The estimated coefficients for F0 contour in both cooperating and conflicting conditions, and the effects of cues being cooperating or conflicting were examined in relation to individual CI listeners’ identification accuracy measured with naturally-produced sentences (see Table 3, last column for detailed scores for CI subjects). These listeners’ identification accuracy with naturally-produced stimuli was found to be significantly correlated with the estimated coefficient for F0 contour in the conflicting condition (r = 0.686; p = 0.010), but not with that in the cooperating condition (r = 0.528; p = 0.064). Further, the correlation between CI listeners’ identification accuracy with naturally-produced stimuli and the effect of cues being cooperating or conflicting was also not found to be statistically significant (r = 0.210; p = 0.491).

DISCUSSION

Although multiple acoustic cues may contribute to the perceptual identity of a speech contrast in natural speech, these cues are not always available to listeners cooperatively. Listeners’ integration of acoustic cues has been shown to depend on the degree to which acoustic cues cooperate or conflict [Eilers et al., 1989; Kazan and Rosen, 1991]. This study examined the effects of the two acoustic cues, F0 contour and intensity cues being cooperating or conflicting on speech intonation recognition via electric hearing (as with CI listeners and NH listeners with CI acoustic simulations) and acoustic hearing (as with NH listeners under the full-spectrum condition).
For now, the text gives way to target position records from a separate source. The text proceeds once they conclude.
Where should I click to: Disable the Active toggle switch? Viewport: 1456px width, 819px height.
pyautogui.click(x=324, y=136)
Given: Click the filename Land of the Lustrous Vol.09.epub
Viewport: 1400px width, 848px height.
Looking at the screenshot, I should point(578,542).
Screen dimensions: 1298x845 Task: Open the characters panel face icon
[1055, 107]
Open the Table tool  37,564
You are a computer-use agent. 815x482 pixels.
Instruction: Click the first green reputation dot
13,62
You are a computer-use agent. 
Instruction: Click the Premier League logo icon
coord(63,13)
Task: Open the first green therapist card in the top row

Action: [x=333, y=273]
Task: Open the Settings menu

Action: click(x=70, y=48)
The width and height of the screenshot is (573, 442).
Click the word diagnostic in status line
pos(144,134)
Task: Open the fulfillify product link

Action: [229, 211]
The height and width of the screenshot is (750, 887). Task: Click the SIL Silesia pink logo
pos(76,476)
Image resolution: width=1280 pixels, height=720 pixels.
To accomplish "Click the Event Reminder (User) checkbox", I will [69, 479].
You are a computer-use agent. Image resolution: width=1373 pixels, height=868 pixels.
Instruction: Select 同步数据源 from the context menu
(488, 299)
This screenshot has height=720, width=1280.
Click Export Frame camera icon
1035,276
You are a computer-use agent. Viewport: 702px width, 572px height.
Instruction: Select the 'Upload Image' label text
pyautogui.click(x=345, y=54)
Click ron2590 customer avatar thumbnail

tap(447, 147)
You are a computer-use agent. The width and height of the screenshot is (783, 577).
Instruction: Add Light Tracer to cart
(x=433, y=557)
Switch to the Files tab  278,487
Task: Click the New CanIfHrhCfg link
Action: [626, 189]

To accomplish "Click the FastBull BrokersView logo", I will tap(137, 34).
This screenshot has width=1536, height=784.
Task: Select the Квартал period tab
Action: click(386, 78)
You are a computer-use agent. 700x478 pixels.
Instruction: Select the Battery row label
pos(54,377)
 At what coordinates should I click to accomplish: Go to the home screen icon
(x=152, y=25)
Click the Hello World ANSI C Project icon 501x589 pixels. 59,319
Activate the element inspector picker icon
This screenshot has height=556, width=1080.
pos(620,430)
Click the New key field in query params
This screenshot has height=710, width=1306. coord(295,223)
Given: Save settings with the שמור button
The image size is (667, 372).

The effect of acoustic cues (F0 contour and intensity patterns) being cooperating or conflicting was found to be significant on speech intonation recognition by CI listeners with full-spectrum stimuli, as well as by NH listeners under spectrally degraded conditions (acoustic CI simulations). On the other hand, whether or not cues being cooperating or conflicting was not found to have any effect on intonation recognition by NH listeners with full-spectrum stimuli. These findings suggest that different auditory experience (i.e., electric hearing via a CI or acoustic CI simulations vs. acoustic hearing by NH listeners) contributes to the extent to which listeners’ intonation recognition would be affected by acoustic cues being cooperating or conflicting. This is consistent with previous findings on speech perception in relation to acoustic cues being cooperating vs. conflicting cues [e.g., Eilers et al., 1989]. These findings collectively suggest that auditory experience (or the type of auditory inputs) plays an important role in speech perception, and this study provides evidence that such effects are extended to recognition of prosodic properties speech, particularly speech intonation that signifies question and statement contrasts.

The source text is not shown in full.